We prove that the above protocol is zero-knowledge when $\mathsf{PolyCommit}_\mathsf{Ped}$ (from the KZG paper) is used for the polynomial commitments. We assume the product check is zero-knowledge (it is proven in mult3), and conduct a proof for the rest of the protocol. We do so by constructing a probabilistic polynomial time simulator $\mathcal{S}$ that knows the trapdoor $\tau$, which, for every (possibly malicious) verifier $\mathcal{V}$, can output a view of the execution of the protocol that is indistinguishable from the view produced by the real execution of the program.

The simulator $\mathcal{S}$ chooses arbitrary values for ${\mathsf{Poly}_\mathsf{Arr_1}(\tau)}$, ${\mathsf{Poly}_\mathsf{Arr_2}(\tau)}$, and $\mathsf{Poly_\pi}(\tau)$, then computes $g^{\mathsf{Poly}_\mathsf{Arr_1}(\tau)}$, $g^{\mathsf{Poly}_\mathsf{Arr_2}(\tau)}$, $g^{\mathsf{Poly_\pi}(\tau)}$ to write as the commitments $ K_\mathsf{Arr_1}$, $K_\mathsf{Arr_1}$, $K_\pi$. $\mathcal{S}$ then generates $r$ and $s$ as values for the random challenge (by strong Fiat-Shamir).
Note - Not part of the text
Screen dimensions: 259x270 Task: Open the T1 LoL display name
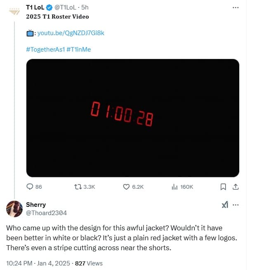click(x=35, y=8)
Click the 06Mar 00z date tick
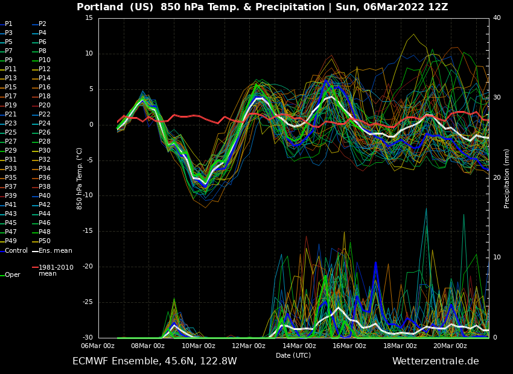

It then chooses arbitrary values for ${\mathsf{Poly}_\mathsf{Arr_1'}(\tau)}$ and ${\mathsf{Poly}_\mathsf{Arr_2'}(\tau)}$, computes $g^{\mathsf{Poly}_\mathsf{Arr_1'}(\tau)}$ and $g^{\mathsf{Poly}_\mathsf{Arr_2'}(\tau)}$ to write as the commitments $ K_\mathsf{Arr_1'}$ and $K_\mathsf{Arr_1'}$. It creates a view of the product check as described in the zero-knowledge proof for mult3.
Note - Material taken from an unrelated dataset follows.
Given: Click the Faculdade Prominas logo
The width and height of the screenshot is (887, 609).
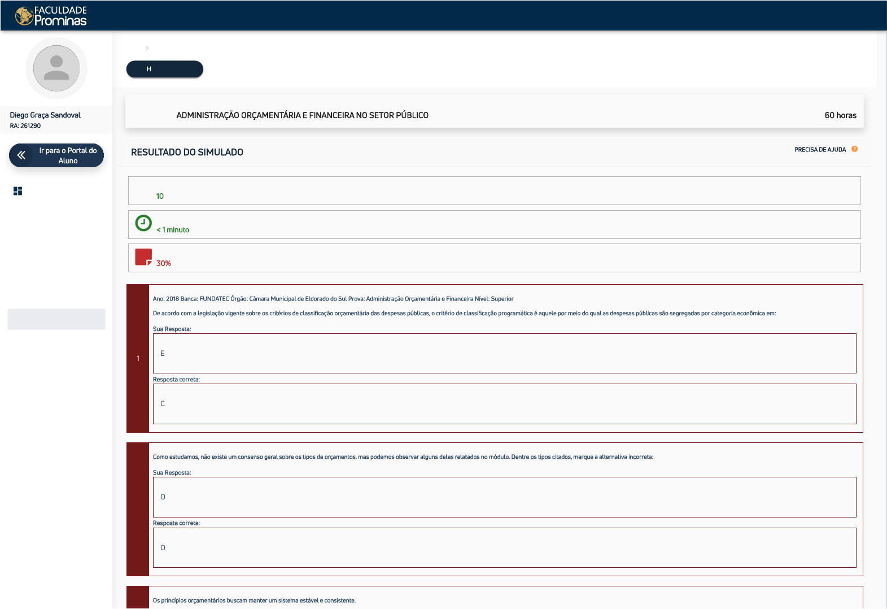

$\mathcal{S}$ generates the challenge evaluation point $\rho$ (by strong Fiat-Shamir) and computes $Q(\tau)$ using $\rho$ and the values it chose for ${\mathsf{Poly}_\mathsf{Arr_1}(\tau)}$, ${\mathsf{Poly}_\mathsf{Arr_2}(\tau)}$, $\mathsf{Poly_\pi}(\tau)$, ${\mathsf{Poly}_\mathsf{Arr_1'}(\tau)}$, and ${\mathsf{Poly}_\mathsf{Arr_2'}(\tau)}$. $\mathcal{S}$ outputs the commitment $K_Q = g^{Q(\tau)}$.
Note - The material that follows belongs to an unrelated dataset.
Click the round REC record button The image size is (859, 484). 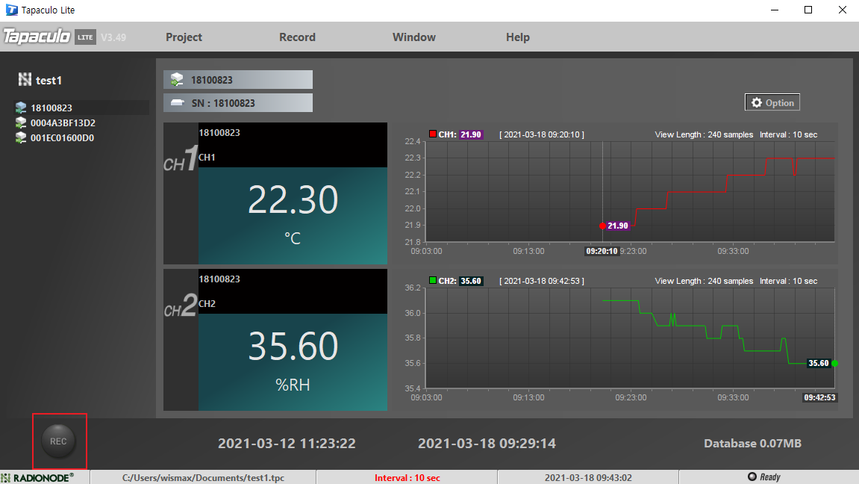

Now, $\mathcal{S}$ generates the second random challenge, $\zeta$ (which we assume is not in $\mathcal{H}_\kappa$; if it is in $\mathcal{H}_\kappa$, $\mathcal{S}$ simply restarts and runs from the beginning). This is once again by strong Fiat-Shamir. $\mathcal{S}$ then create fake opening proofs for ${\mathsf{Poly}_\mathsf{Arr_1}(\zeta)}$, ${\mathsf{Poly}_\mathsf{Arr_2}(\zeta)}$, $\mathsf{Poly_\pi}(\zeta)$, ${\mathsf{Poly}_\mathsf{Arr_1'}(\zeta)}$, and ${\mathsf{Poly}_\mathsf{Arr_2'}(\zeta)}$, to arbitrary values. This is done using the knowledge of $\tau$, calculating the respective witness $q(\tau) = \frac{{f(\tau) - f(\zeta)}}{\tau - \zeta}$ for each of the polynomials.

Finally, $\mathcal{S}$ creates a fake opening proof for $Q(\zeta) = \frac{Y_\mathsf{Vanish1} + \rho Y_\mathsf{Vanish2}}{(\zeta^n - 1)}$. This is done using knowledge of $\tau$ to calculate an accepting witness $q(\tau)$, as above. This means that $Y_\mathsf{Zero}$ will be zero, and the transcript will be accepted by the verifier. It is indistinguishable from a transcript generates from a real execution, since $\mathsf{PolyCommit}_\mathsf{Ped}$ has the property of Indistinguishability of Commitments due to the randomization by $h^{\hat{\phi}(x)}$.